• [The problem]: Reproduce the full listing exactly.

• [The data]:
□ □ □ □

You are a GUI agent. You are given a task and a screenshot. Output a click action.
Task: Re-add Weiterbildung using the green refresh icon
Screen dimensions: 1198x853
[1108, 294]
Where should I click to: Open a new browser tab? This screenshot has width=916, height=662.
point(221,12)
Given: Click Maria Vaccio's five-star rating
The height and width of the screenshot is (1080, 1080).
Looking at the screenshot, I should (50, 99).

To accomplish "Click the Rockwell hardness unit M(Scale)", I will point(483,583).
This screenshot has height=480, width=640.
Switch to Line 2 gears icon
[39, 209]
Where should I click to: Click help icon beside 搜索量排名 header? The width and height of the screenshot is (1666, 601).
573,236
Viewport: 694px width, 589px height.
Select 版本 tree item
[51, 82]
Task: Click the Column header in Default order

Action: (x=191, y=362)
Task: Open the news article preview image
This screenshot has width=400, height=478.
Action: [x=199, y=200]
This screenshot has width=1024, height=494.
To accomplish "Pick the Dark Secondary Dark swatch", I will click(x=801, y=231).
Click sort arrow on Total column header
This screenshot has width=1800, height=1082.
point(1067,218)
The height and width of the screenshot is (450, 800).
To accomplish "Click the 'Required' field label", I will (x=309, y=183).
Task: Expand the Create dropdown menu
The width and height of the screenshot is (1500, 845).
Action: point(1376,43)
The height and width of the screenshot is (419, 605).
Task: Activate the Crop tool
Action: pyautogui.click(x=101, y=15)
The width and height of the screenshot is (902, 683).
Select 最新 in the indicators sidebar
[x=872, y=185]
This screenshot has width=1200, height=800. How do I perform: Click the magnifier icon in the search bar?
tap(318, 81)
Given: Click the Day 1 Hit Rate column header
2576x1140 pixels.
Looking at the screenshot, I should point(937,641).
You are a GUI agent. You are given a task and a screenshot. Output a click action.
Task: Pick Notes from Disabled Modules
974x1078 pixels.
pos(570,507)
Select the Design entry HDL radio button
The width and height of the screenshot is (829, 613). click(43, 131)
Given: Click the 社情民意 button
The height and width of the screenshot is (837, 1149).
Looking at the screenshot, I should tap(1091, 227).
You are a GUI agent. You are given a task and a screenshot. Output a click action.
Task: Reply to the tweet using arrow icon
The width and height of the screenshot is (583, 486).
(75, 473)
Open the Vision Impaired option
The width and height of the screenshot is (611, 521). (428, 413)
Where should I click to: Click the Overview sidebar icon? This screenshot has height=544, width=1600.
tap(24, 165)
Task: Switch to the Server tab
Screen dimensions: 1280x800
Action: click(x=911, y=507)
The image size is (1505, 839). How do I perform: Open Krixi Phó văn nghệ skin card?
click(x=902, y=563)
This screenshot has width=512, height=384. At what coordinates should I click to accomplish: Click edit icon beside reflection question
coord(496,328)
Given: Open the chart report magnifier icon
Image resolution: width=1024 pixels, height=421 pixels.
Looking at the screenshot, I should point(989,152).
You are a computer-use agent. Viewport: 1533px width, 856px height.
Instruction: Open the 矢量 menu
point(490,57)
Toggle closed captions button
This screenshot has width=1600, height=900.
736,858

□ □ □ □

• [Answer section]:
You are a GUI agent. You are given a task and a screenshot. Output a click action.
Task: Re-add Weiterbildung using the green refresh icon
Screen dimensions: 1198x853
[1108, 294]
Where should I click to: Open a new browser tab? This screenshot has width=916, height=662.
point(221,12)
Given: Click Maria Vaccio's five-star rating
The height and width of the screenshot is (1080, 1080).
Looking at the screenshot, I should (50, 99).

To accomplish "Click the Rockwell hardness unit M(Scale)", I will point(483,583).
This screenshot has height=480, width=640.
Switch to Line 2 gears icon
[39, 209]
Where should I click to: Click help icon beside 搜索量排名 header? The width and height of the screenshot is (1666, 601).
573,236
Viewport: 694px width, 589px height.
Select 版本 tree item
[51, 82]
Task: Click the Column header in Default order

Action: (x=191, y=362)
Task: Open the news article preview image
This screenshot has width=400, height=478.
Action: [x=199, y=200]
This screenshot has width=1024, height=494.
To accomplish "Pick the Dark Secondary Dark swatch", I will click(x=801, y=231).
Click sort arrow on Total column header
This screenshot has width=1800, height=1082.
point(1067,218)
The height and width of the screenshot is (450, 800).
To accomplish "Click the 'Required' field label", I will (x=309, y=183).
Task: Expand the Create dropdown menu
The width and height of the screenshot is (1500, 845).
Action: point(1376,43)
The height and width of the screenshot is (419, 605).
Task: Activate the Crop tool
Action: pyautogui.click(x=101, y=15)
The width and height of the screenshot is (902, 683).
Select 最新 in the indicators sidebar
[x=872, y=185]
This screenshot has width=1200, height=800. How do I perform: Click the magnifier icon in the search bar?
tap(318, 81)
Given: Click the Day 1 Hit Rate column header
2576x1140 pixels.
Looking at the screenshot, I should point(937,641).
You are a GUI agent. You are given a task and a screenshot. Output a click action.
Task: Pick Notes from Disabled Modules
974x1078 pixels.
pos(570,507)
Select the Design entry HDL radio button
The width and height of the screenshot is (829, 613). click(43, 131)
Given: Click the 社情民意 button
The height and width of the screenshot is (837, 1149).
Looking at the screenshot, I should tap(1091, 227).
You are a GUI agent. You are given a task and a screenshot. Output a click action.
Task: Reply to the tweet using arrow icon
The width and height of the screenshot is (583, 486).
(75, 473)
Open the Vision Impaired option
The width and height of the screenshot is (611, 521). (428, 413)
Where should I click to: Click the Overview sidebar icon? This screenshot has height=544, width=1600.
tap(24, 165)
Task: Switch to the Server tab
Screen dimensions: 1280x800
Action: click(x=911, y=507)
The image size is (1505, 839). How do I perform: Open Krixi Phó văn nghệ skin card?
click(x=902, y=563)
This screenshot has width=512, height=384. At what coordinates should I click to accomplish: Click edit icon beside reflection question
coord(496,328)
Given: Open the chart report magnifier icon
Image resolution: width=1024 pixels, height=421 pixels.
Looking at the screenshot, I should point(989,152).
You are a computer-use agent. Viewport: 1533px width, 856px height.
Instruction: Open the 矢量 menu
point(490,57)
Toggle closed captions button
This screenshot has width=1600, height=900.
736,858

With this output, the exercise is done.